**DOEL VAN OPDRACHT:** Geef elke overboeking die in het fragment over de verkoop van de schoenenvoorraad wordt opgesomd, met datum en bedrag.

**TEKSTFRAGMENT:**
-=-=-
Standpunt Beter Lopen c.s.
2.7
Volgens Beter Lopen c.s. betrof het een papieren transactie en bleef de voorraad schoenen waar ze was. De verkoop werd vanuit de winkels gecontinueerd en de verkoopopbrengsten werden bijgeboekt op rekening van Schoenwinkels. Ter onderbouwing hiervan zijn de bankmutaties overgelegd. De schuldeisers zijn volgens Beter Lopen c.s. dan ook niet benadeeld. De curator heeft zich bovendien bij de schadeberekening ten onrechte gebaseerd op de boekwaarde van de voorraad per einde 2016, zonder rekening te houden met de verkopen in 2017 en de incourantheid van de voorraad. Voor de schadeberekening kan volgens Beter Lopen c.s. beter aansluiting worden gezocht bij het taxatierapport van Purper B.V., die rond faillissementsdatum de bedrijfsvoorraad in Deventer heeft getaxeerd op een liquidatiewaarde van € 32.120. Het ging daarbij om 1952 getelde paren. De curator heeft bij Schoenwinkels eind 2016 3308 paren schoenen geteld. Rekening houdend met de verkopen in 2017 is het realistisch dat een met Deventer vergelijkbare hoeveelheid schoenen aanwezig was. Dat die paren meer dan de liquidatiewaarde zouden hebben opgebracht is niet aannemelijk gemaakt door de curator. Een bedrijfsvoortzetting was immers niet aan de orde. De waarde van de voorraad was maximaal € 32.120,-. Echter op de voorraad rustte een pandrecht van de bank, zodat er geen benadeling was van de schuldeisers, aldus Beter Lopen c.s.
De benadeling als gevolg van de verkoop van de voorraad
2.8
Zoals het hof in het tussenarrest heeft overwogen (rov 4.17) geldt dat ook als ervan wordt uitgegaan dat Schoenwinkels na overdracht de schoenen in het kader van haar normale bedrijfsactiviteit heeft verkocht, dit niet afdoet aan het feit dat de verkoop van de voorraad tot benadeling van de schuldeisers van Schoenwinkels heeft geleid. Als gevolg van de verkoop is de voorraad immers uit het voor verhaal vatbare vermogen van Schoenwinkels verdwenen. Uitgangspunt is dat de voorraad een inkoopwaarde had van € 222.449,- en dat een gedeelte daarvan in de periode voor de verkoop en overdracht aan Beter Lopen was verkocht. Nu de voorraad door Schoenwinkels aan Beter Lopen is verkocht voor een bedrag van € 175.876.34 gaat het hof ervan uit dat de inkoopwaarde van de voorraad minimaal gelijk was aan dat bedrag. Het ligt vervolgens op de weg van Beter Lopen c.s. om aan te tonen, dat na de overdracht de verkoopopbrengsten van die voorraad aan Schoenwinkels ten goede is gekomen. Volgens Beter Lopen c.s. heeft Schoenwinkels in 2017 een omzet behaald van € 254.774,-. Beter Lopen c.s. heeft bankmutaties van Schoenwinkels over het derde en vierde kwartaal 2017 overgelegd. Hoewel het voor de hand ligt dat in ieder geval een deel van die omzet is voortgevloeid uit de verkoop van de overgedragen voorraad hebben Beter Lopen c.s. gesteld noch onderbouwd hoe de opbrengst is aangewend. Uit de overgelegde bankmutaties leidt het hof af dat met die opbrengst door Schoenwinkels haar rekening-courant schuld aan Beter Lopen c.s. werd afgelost. Zo werden de volgende bedragen overgeboekt: 3 juli 2017 € 5.000,-, op 21 juni 2017 € 5.000,- op 31 juli 2017 € 3.000,- op
10 augustus 2017 € 6.000,- op 25 september 2017 € 4.000,-, op 28 september 2017 € 1.500,-, 2 oktober 2017 € 1.500,- 10 november 2017 € 3.555,01. Deze overboekingen lijken in strijd met het verweer van Beter Lopen c.s. dat de opbrengst van de voorraad ter beschikking kwam van de gezamenlijke schuldeisers.
-=-=-
Gegevensuittreksels
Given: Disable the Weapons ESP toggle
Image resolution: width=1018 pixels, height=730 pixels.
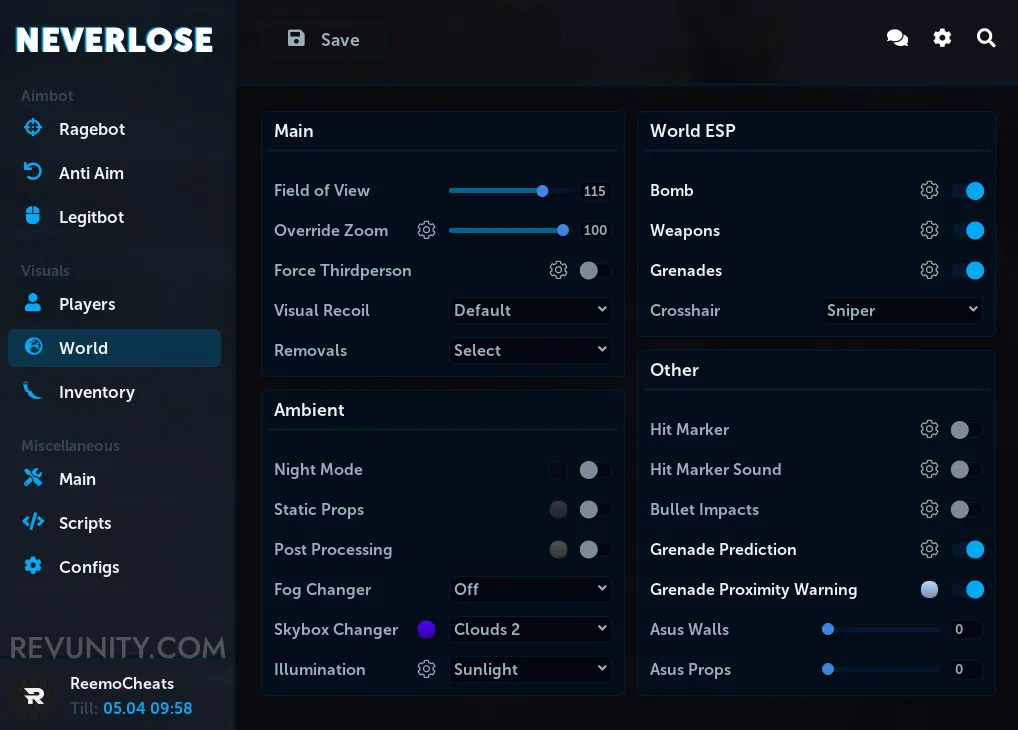Looking at the screenshot, I should (968, 231).
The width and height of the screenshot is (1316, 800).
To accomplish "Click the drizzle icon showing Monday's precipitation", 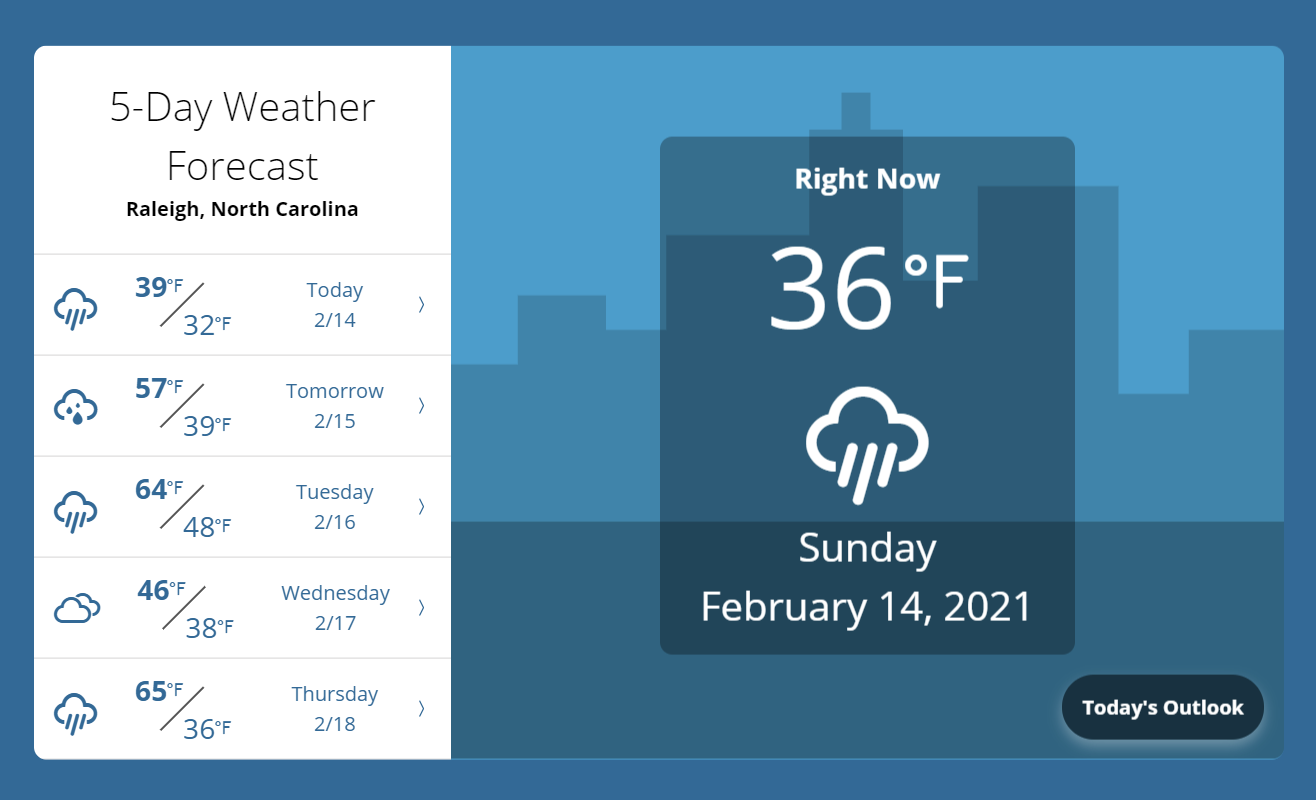I will click(76, 407).
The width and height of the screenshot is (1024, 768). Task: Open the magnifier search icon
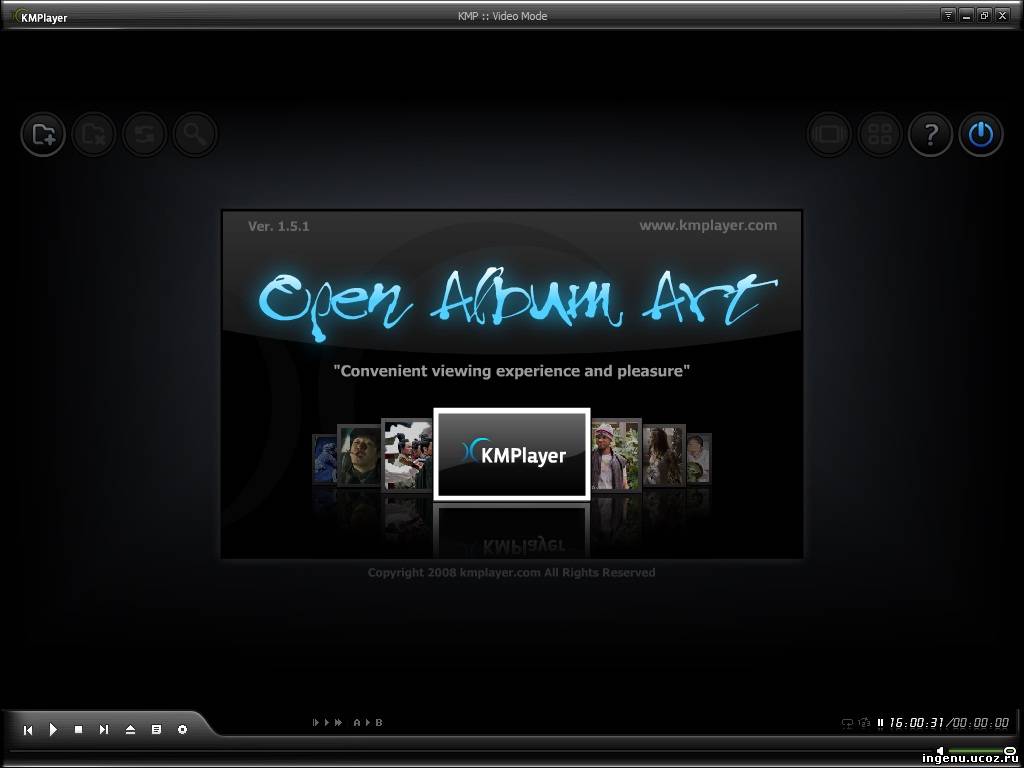pyautogui.click(x=195, y=134)
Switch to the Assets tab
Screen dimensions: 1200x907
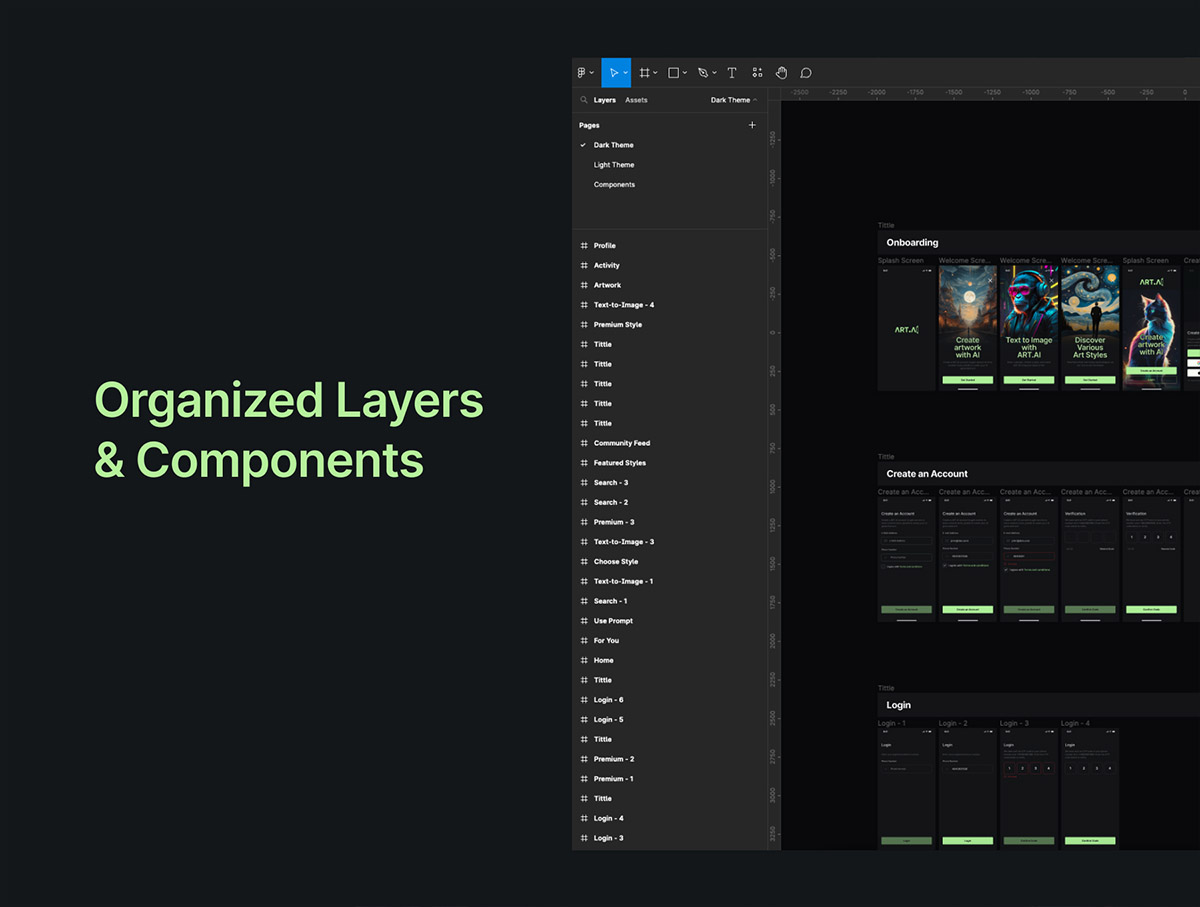click(636, 100)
-=-=-
**ANTWOORD:**
- 3 juli 2017: € 5.000,-
- 21 juni 2017: € 5.000,-
- 31 juli 2017: € 3.000,-
- 10 augustus 2017: € 6.000,-
- 25 september 2017: € 4.000,-
- 28 september 2017: € 1.500,-
- 2 oktober 2017: € 1.500,-
- 10 november 2017: € 3.555,01